What Happened? We As a Nation Are Better Than This

We As a Nation Are Better Than This

By John Dickson

 

 We have moved from America the brave to America the mean.  

On this World Refugee Day, look at how we are treating this most vulnerable group.  Across the partisan divide, the U.S. used to agree on a few fundamental principles and values.  Going back as far as the Carter Presidency, different Administrations promoted different policies, but at least they shared the same appreciation for a nation that strove to be generous and welcoming.    

When he signed the Refugee Act in 1980, Jimmy Carter cited “our long tradition as a haven for people uprooted by persecution and political turmoil.”

In 1981, when Ronald Reagan pushed for a new approach on immigration and refugee policy, he sprinkled his announcement with language that would surely get him ostracized by current inhabitants of the White House.   He said we were “a land that welcomes peoples from other countries;” that we “share in the responsibility of welcoming and resettling those who flee oppression;” that we “have a special relationship with our closest neighbors, Canada and Mexico,” and that “both the United States and Mexico have historically benefited from Mexicans obtaining employment in the United States.”

Ten years later, George H.W. Bush raised the number of refugees eligible for resettlement in the U.S. to 132,000, and said it was “justified by humanitarian concerns or is otherwise in the national interest.”  The ceiling he proposed far exceeds Obama’s ramped-up 110,000 figure during the refugee crisis, and furthermore, by saying it is in the “national interest,” he couches the decision in hard foreign policy terms.  

The Clinton Administration focused on improvements to the resettlement process, stating “refugees have unique experiences and come with a range of backgrounds -- from engineers with advanced technical degrees to illiterate farmers -- all of whom need refugee-specific services.” 
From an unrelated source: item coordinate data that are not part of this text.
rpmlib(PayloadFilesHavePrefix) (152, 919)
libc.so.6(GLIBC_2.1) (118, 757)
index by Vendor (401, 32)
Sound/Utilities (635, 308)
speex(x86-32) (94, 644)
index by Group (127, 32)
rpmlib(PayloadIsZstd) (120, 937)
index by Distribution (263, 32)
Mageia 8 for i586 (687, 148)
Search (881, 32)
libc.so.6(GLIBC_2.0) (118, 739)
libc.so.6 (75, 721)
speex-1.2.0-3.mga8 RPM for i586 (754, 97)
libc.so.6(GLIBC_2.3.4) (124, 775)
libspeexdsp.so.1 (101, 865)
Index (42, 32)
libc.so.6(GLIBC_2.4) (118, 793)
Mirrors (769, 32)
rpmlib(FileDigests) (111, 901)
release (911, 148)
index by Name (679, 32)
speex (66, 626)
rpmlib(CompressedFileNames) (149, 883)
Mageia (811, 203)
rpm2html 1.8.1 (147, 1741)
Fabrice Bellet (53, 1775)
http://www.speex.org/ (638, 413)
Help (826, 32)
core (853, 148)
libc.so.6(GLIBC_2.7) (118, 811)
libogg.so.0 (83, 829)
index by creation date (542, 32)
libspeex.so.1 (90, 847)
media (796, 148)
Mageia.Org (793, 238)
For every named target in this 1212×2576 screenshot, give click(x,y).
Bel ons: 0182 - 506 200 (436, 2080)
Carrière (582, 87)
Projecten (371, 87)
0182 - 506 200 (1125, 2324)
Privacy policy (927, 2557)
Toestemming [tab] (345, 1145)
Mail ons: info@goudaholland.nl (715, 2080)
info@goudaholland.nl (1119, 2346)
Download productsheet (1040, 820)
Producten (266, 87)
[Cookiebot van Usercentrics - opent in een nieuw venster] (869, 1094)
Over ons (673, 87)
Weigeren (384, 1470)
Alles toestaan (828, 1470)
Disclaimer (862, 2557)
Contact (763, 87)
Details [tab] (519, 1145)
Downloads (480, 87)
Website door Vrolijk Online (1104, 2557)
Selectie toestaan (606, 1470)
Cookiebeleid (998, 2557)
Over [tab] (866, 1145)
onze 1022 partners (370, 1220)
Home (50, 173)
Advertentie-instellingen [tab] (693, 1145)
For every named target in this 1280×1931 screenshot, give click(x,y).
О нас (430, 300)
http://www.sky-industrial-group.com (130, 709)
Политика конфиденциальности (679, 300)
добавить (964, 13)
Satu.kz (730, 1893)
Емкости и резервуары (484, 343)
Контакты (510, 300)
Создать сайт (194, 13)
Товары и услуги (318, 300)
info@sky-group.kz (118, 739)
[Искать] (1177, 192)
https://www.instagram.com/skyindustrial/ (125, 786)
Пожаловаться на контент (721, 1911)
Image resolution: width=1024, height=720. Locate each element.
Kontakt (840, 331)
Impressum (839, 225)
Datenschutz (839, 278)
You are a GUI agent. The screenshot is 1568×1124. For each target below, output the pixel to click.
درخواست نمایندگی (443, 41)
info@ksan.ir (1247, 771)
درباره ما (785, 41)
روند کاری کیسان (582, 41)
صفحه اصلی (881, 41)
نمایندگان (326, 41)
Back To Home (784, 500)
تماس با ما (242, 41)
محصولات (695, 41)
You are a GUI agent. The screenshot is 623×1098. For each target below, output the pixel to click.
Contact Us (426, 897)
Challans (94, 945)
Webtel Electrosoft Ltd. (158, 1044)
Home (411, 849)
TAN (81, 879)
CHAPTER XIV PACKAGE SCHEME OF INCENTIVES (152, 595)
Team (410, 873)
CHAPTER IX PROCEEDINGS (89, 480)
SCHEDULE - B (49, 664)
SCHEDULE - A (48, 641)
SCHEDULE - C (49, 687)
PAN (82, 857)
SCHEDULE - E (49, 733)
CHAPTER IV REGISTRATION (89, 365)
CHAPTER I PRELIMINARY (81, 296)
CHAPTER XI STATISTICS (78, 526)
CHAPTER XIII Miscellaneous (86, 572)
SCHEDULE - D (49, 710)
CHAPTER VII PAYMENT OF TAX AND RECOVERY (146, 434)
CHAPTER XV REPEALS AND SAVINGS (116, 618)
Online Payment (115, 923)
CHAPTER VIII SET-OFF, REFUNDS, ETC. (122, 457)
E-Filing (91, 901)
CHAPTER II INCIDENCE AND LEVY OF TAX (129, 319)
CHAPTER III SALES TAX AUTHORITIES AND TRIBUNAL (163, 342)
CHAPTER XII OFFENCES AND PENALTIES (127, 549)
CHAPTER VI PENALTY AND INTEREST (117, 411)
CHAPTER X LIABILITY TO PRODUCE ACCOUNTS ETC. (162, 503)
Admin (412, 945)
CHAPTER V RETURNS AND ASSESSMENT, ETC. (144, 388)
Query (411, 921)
George W. Bush used his language of compassionate conservatism to address suffering in other nations as we “heed the universal call of all faiths to love our neighbors as we would want to be loved ourselves.”

At the United Nations, Barack Obama called our refugee response “a test of our common humanity,” and referred “our own heritage as nations, including the United States of America, that have been built by immigrants and refugees.” 

Today, the language of refugee resettlement is all about security and costs.  “Some refugees are terrorists,” flies in the face of the evidence that only three Americans have died in terrorist attacks at the hands of refugees since 1975, and those were committed by Cubans in the 1970s.  We hear that refugee resettlement “increases financial strain on Americans,” when we know that a government report - that was squashed – showed that refugees paid in $63 billion more than they received in government services. 

Today, the lofty rhetoric is gone, cooperation with other nations spurned, our role as a leader no longer recognized.  We as a nation are better than this. We have always been better than this, and I believe one day we will return to our nation's long-held principles and values of generosity and welcome.  It is in our national interest.